Input:
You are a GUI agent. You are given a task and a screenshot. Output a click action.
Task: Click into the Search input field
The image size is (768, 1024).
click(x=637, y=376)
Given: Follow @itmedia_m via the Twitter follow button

--

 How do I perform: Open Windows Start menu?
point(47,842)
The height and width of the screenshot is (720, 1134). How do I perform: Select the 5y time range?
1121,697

What you will do:
Count the lines in the listing above that contain the string "perform" with matching case, and reply with only that number.

Task output:
2